N.J. court broadens sex-offender label
A 12-year-old boy, whose experiments on his half brother lacked sexual intent, must register under Megan's Law.
TRENTON - Some children who play doctor are criminal sex offenders in the eyes of the New Jersey Supreme Court.
The high court ruled yesterday that a 12-year-old boy who experimented with a douche bottle on his younger half brother must register as a sex offender under Megan's Law requirements, even though there was no overt sexual motivation for the crime.
The ruling overturned a lower court decision last year that said the boy - identified in court papers only as T.T. - would not be forced to register with police for life or have his home address and details of the offense publicized because there was no sexual intent to his crime.
"The concern was the breadth of that ruling," said Warren County Assistant Prosecutor Howard A. McGinn, who argued the case for the state. "You take that ruling and run with it and a lot of rapists would not be subject to Megan's Law because there are not necessarily sexual motivations in a lot of these crimes."
T.T. pleaded guilty to aggravated sexual assault for using a douche bottle on the 6-year-old and then on himself in January 2000. It was reported to authorities after the younger boy told his mother about the incident.
According to court records, neither child directly touched any part of the other's body and nothing similar had ever occurred before. When asked why he did it, T.T. responded, "I don't know," court records show.
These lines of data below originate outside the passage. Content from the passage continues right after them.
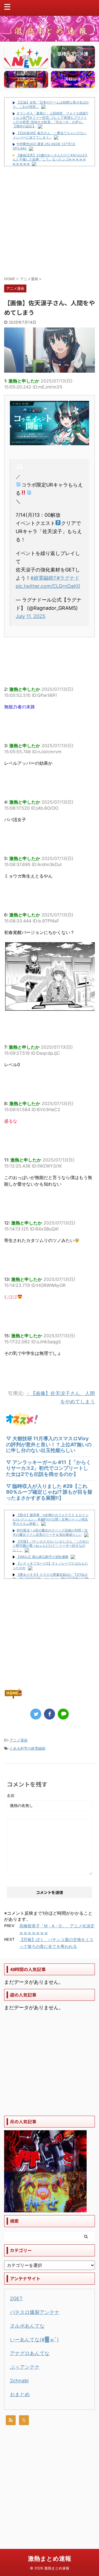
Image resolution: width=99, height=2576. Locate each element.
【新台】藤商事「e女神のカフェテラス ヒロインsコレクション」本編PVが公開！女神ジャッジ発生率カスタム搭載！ (51, 1519)
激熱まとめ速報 (49, 2558)
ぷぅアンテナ (25, 2367)
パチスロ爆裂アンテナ (34, 2312)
T.T. was sentenced to 72 days in a youth facility and three years of probation. He was 13 when he registered as a sex offender.
The boy's attorney argued that Megan's Law requirements should only apply if the minor's conduct had an element of "sexual motivation." But the high court determined that once there is penetration, the act is considered sexual.
"By its very terms, Megan's Law extends beyond purely sexual offenses and sweeps in other offenders who target children," the court said in its unanimous opinion. "Thus, although the Legislature has used the term 'sex offender' as a catchall description for all those who commit Megan's Law offenses, the statute specifically denominates certain acts that have no sexual component as 'sex offenses' subject to its purview."
Though the ruling means Megan's Law still applies to T.T., who is now 19, he can avoid being a lifelong registered sex offender if he can prove he is not likely to reoffend.
The court also recognized that T.T. was less likely to reoffend and may qualify for the least onerous level of registration because of the "intra-familial nature of his offense."
Defense attorneys have long argued that increasing punishments for sex crimes, while appropriate for adults, have turned some cases of sexual experimentation by juveniles into crimes and that Megan's Law requirements can make lifetime registered sex offenders of confused youngsters.
"Maybe a criminal response is not always the appropriate response, maybe sometimes a therapeutic one is," said Tom Rosenthal, a spokesman for the state Public Defender's Office, which represented T.T.
However, Rosenthal called yesterday's ruling a "thoughtful refinement" because the court recognized the specifics of the case rather than using "a broad brush to criminal sexual development."
Jack Furlong, a defense attorney who represents sex offenders, said he was flabbergasted at how the case ever made it to court.
"This is a classic case of lawyers and judges breaking down at every critical stage of this boy's life," Furlong said. "He should not have been in the criminal system from day one, and he should not be in the Megan's Law registration now."